[[ Source information, beginning ]]

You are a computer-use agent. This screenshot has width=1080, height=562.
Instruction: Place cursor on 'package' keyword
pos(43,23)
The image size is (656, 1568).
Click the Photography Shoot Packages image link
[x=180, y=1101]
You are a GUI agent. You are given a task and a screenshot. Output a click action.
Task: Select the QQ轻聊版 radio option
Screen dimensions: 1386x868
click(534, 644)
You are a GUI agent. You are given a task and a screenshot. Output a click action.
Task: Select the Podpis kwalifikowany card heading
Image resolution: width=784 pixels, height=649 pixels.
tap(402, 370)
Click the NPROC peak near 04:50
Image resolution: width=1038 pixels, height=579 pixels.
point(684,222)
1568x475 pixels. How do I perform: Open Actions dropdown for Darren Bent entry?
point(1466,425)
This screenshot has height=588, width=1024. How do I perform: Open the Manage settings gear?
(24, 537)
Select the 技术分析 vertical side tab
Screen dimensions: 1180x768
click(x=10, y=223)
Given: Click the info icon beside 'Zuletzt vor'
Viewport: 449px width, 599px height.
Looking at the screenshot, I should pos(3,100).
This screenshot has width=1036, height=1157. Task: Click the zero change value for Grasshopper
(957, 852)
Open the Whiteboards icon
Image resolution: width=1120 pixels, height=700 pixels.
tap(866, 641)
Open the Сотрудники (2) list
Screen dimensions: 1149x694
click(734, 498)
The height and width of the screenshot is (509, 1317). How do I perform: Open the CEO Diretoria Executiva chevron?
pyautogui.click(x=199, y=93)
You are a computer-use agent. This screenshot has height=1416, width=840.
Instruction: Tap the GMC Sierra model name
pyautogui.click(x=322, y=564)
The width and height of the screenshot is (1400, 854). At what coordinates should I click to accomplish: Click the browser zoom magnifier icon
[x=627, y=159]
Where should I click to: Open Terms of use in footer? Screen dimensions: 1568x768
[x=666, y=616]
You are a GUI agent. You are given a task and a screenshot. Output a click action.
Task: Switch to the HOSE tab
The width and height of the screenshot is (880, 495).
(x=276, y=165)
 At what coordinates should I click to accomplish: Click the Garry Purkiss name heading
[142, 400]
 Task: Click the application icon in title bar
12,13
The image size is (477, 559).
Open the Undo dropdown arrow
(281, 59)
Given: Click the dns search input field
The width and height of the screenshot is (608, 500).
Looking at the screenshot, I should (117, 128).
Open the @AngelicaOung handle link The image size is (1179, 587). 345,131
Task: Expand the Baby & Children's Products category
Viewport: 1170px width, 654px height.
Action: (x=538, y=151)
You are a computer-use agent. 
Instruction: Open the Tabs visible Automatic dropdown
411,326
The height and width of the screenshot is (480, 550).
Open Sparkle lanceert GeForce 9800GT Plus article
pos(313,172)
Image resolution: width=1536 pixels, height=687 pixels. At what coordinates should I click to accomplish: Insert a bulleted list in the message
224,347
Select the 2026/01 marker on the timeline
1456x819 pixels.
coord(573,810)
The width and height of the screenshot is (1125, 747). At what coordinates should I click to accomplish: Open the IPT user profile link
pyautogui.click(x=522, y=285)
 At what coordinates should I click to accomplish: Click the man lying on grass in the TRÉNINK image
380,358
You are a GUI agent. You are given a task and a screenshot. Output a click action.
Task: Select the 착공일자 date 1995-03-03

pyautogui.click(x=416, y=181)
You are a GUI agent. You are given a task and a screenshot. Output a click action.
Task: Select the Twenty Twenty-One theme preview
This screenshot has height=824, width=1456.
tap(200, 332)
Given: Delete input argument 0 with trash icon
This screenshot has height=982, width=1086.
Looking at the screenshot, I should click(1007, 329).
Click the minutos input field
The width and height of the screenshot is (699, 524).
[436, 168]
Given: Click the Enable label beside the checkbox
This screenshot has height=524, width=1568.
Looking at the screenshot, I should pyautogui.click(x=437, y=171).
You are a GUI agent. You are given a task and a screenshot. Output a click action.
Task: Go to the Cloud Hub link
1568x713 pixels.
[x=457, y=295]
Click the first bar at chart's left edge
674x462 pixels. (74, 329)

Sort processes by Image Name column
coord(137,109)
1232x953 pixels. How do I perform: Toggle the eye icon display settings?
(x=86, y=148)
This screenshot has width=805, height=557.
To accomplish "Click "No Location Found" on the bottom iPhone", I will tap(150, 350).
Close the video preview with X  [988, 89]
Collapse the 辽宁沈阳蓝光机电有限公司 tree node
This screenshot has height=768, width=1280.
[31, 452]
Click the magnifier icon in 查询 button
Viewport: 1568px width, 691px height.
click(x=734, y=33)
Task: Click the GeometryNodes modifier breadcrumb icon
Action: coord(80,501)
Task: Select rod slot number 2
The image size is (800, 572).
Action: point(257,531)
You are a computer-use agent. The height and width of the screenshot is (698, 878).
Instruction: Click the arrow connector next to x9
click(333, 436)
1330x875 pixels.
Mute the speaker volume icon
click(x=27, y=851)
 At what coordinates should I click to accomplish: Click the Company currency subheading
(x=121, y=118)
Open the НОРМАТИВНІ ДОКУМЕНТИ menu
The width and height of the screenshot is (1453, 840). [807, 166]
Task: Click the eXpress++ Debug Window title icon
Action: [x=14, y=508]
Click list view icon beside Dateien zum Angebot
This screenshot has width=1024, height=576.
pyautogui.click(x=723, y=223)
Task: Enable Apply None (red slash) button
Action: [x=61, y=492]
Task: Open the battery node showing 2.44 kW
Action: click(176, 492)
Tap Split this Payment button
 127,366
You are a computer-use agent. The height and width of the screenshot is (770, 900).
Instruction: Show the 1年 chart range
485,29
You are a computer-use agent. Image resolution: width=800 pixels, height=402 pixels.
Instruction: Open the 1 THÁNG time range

[[ Source information, end ]]

• Required action: Copy every line from the entries that contains the word "computer".

• Response below:
You are a computer-use agent. This screenshot has width=1080, height=562.
You are a computer-use agent. This screenshot has height=1416, width=840.
You are a computer-use agent. 
You are a computer-use agent. The height and width of the screenshot is (698, 878).
You are a computer-use agent. The height and width of the screenshot is (770, 900).
You are a computer-use agent. Image resolution: width=800 pixels, height=402 pixels.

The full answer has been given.